ALFONSO LOÑO - SILLEDA
Los concejales del grupo de los no adscritos impidieron por primera vez al ejecutivo silledense sacar adelante una propuesta, lo que supone que se agudice la crisis interna en el seno del gobierno local. Javier Cuiña y Ofelia Rey, además del voto en contra del PP, evitaron que los ediles socialistas aprobasen un suplemento de crédito por 136.000 euros alegando que "precisabamos máis información", pese a que el asunto se había debatido en las comisiones informativas. Así le lo reprochó la alcaldesa, Paula Fernández Pena, quien les recordó que "aos plenos hai que vir coa documentación revisada". La regidora zanjó el debate, consciente de que había perdido la votación, pese a haber contado con el apoyo del BNG. Los populares alegaron los mismos motivos que los no adscritos, pese a que la alcaldesa insistió que 96.000 euros se destinaban a infraestructuras y los 40.000 restantes a la amortización de préstamos suscritos en 1995.
Este revés supone que el gobierno trasdezano no consiga de momento la tan ansiada estabilidad política, pese a la intervención del secretario de organización del PSdeG, Pablo García, en el conflicto y que sigan sin acercarse posturas entre el grupo de Pena, los ediles que abandonaron el ejecutivo y el concejal Gerardo Lázara.

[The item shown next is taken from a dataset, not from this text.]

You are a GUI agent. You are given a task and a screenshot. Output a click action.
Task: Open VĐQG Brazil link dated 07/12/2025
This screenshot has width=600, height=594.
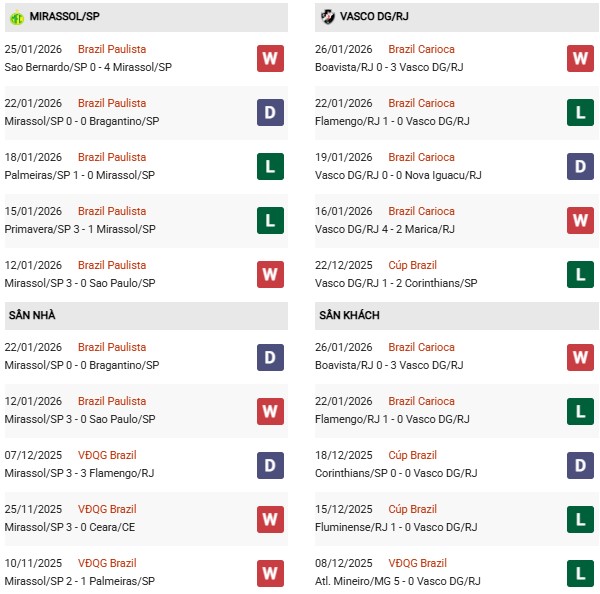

Este último mantuvo una actitud distante durante todo el pleno, aunque mantuvo la disciplina de voto porque probablemente era conocedor del resultado final de la votación. Esto supone que la deriva del gobierno silledense se plantee desde dos escenarios. O que exista un acuerdo, en el que también podría entrar el Bloque, o que la situación se prolongue hasta una situación límite. Pero además ahora se plantea otro pulso a la alcaldesa que no se había dado por ahora, que deberá valorar en los próximos días y que afecta a la reestructuración de las áreas de gobierno.
La concejala nacionalista, Carme Fidalgo, justificó su negativa a presentar propuestas alegando que "este é un pleno de transición, porque no vindeiro as cousas transitarán hacia algún lado", ironizó. Esta sugerencia no encontró respuesta desde la presidencia del pleno ni desde las filas populares. Su portavoz, José Fernández, mantuvo por momentos un duro enfrentamiento con la mandataria, a la que le reprochó su negativa a debatir sus propuestas y presentó casi una decena de preguntas que no obtuvieron respuesta en el momento. Pidió explicaciones sobre el precio del agua, el proyecto de construcción de la residencia de mayores y recordó que recibió hace días preguntas planteadas al gobierno hace más de seis meses.